BRIEF
Restate the listing below word for word, omitting any images.

SUPPLIED ENTRIES
=-=-=-=-=
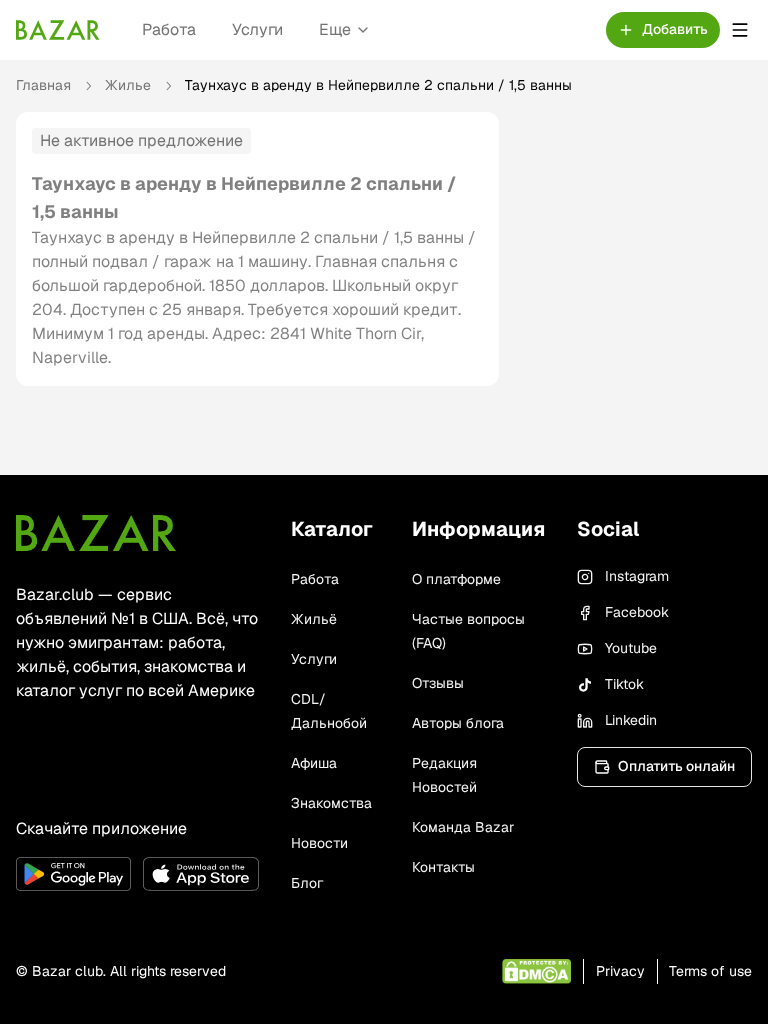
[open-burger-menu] (740, 30)
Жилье (128, 85)
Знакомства (331, 803)
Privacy (620, 971)
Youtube (631, 648)
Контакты (443, 867)
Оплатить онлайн (676, 766)
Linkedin (631, 720)
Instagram (637, 576)
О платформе (456, 579)
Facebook (637, 612)
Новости (319, 843)
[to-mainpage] (96, 533)
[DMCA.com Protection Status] (536, 971)
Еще (335, 29)
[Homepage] (58, 30)
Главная (43, 85)
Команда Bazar (463, 827)
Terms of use (710, 971)
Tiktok (624, 684)
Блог (307, 883)
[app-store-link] (200, 874)
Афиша (314, 763)
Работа (169, 29)
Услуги (257, 29)
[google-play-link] (73, 874)
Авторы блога (458, 723)
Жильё (314, 619)
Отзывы (438, 683)
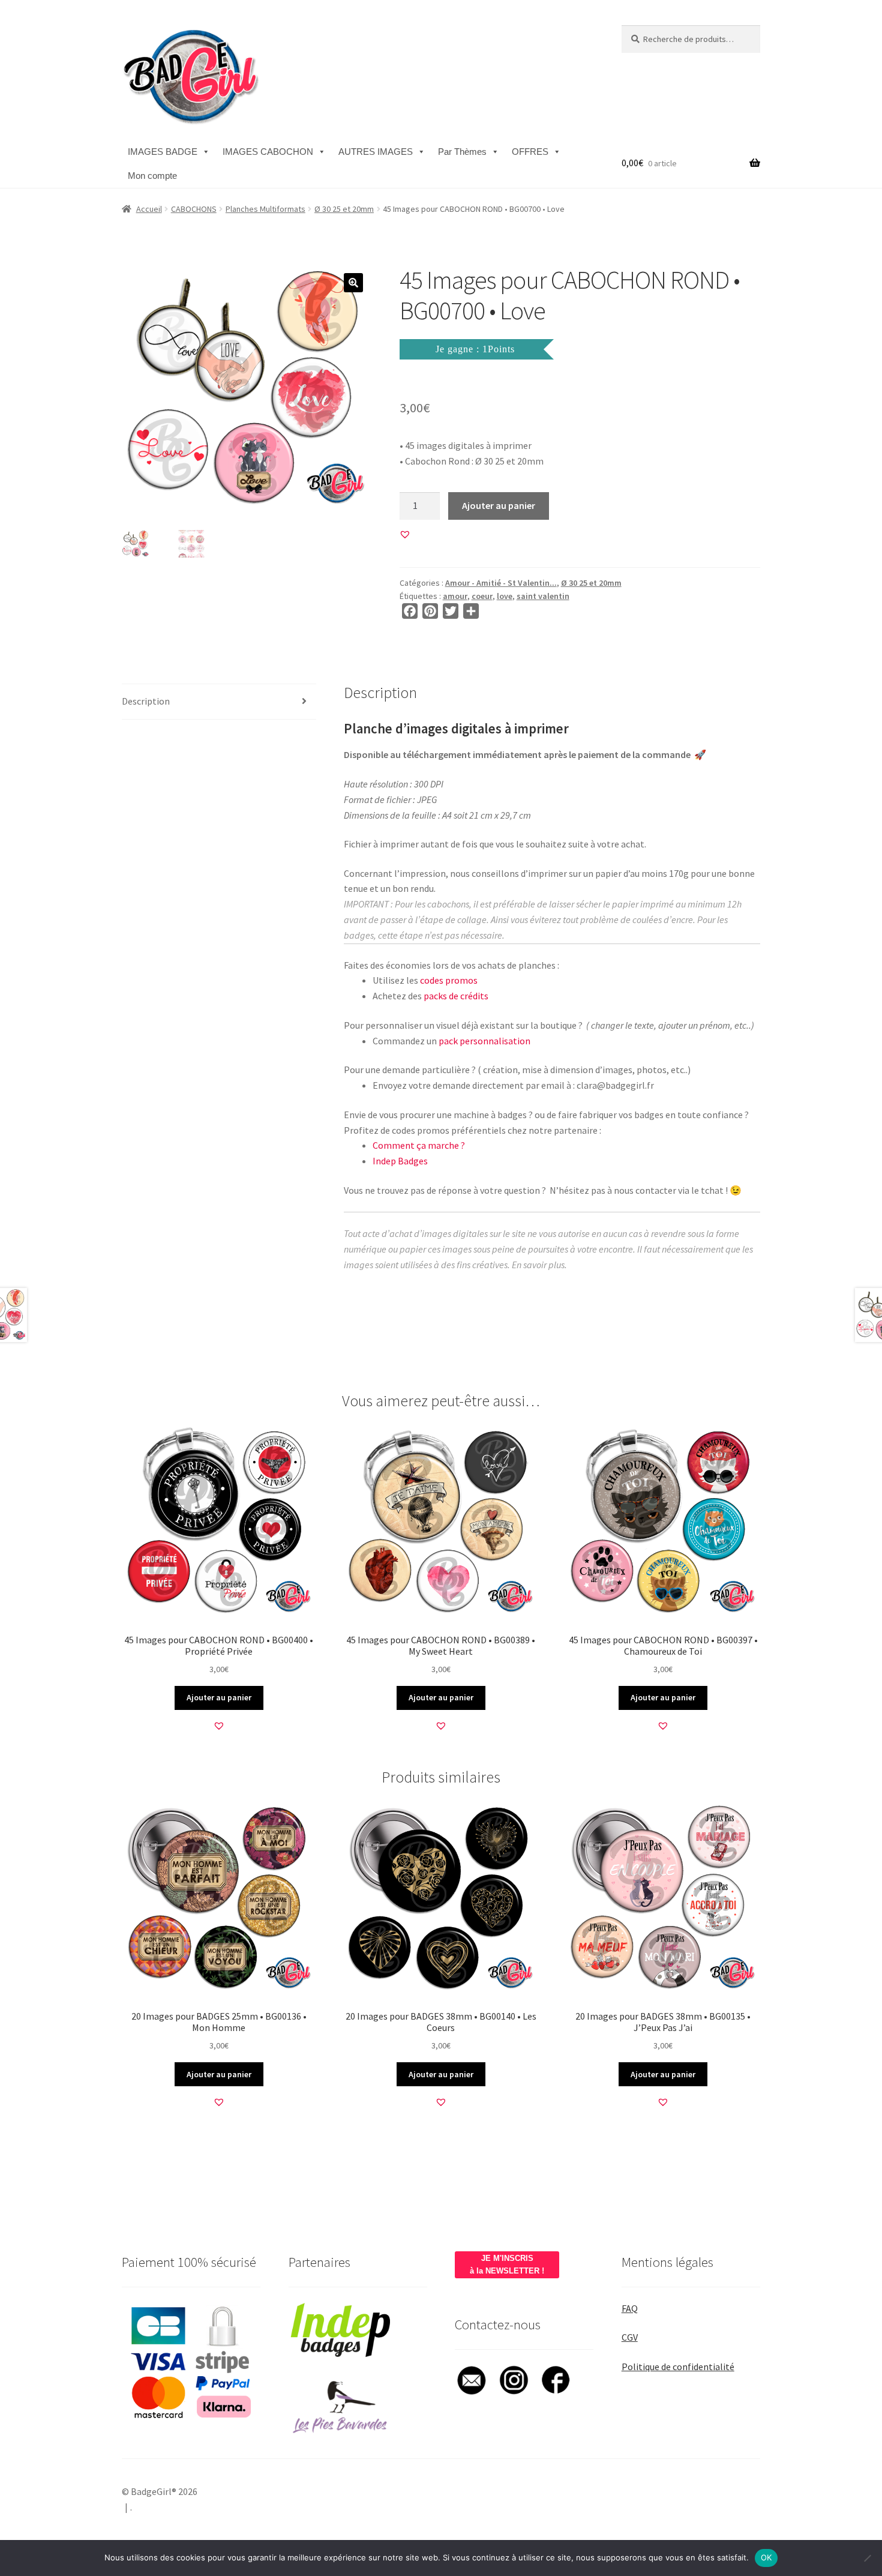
=-=-=-=-=
ANSWER TO THIS EXERCISE
[open-burger-menu] (740, 30)
Жилье (128, 85)
Знакомства (331, 803)
Privacy (620, 971)
Youtube (631, 648)
Контакты (443, 867)
Оплатить онлайн (676, 766)
Linkedin (631, 720)
Instagram (637, 576)
О платформе (456, 579)
Facebook (637, 612)
Новости (319, 843)
[to-mainpage] (96, 533)
[DMCA.com Protection Status] (536, 971)
Еще (335, 29)
[Homepage] (58, 30)
Главная (43, 85)
Команда Bazar (463, 827)
Terms of use (710, 971)
Tiktok (624, 684)
Блог (307, 883)
[app-store-link] (200, 874)
Афиша (314, 763)
Работа (169, 29)
Услуги (257, 29)
[google-play-link] (73, 874)
Авторы блога (458, 723)
Жильё (314, 619)
Отзывы (438, 683)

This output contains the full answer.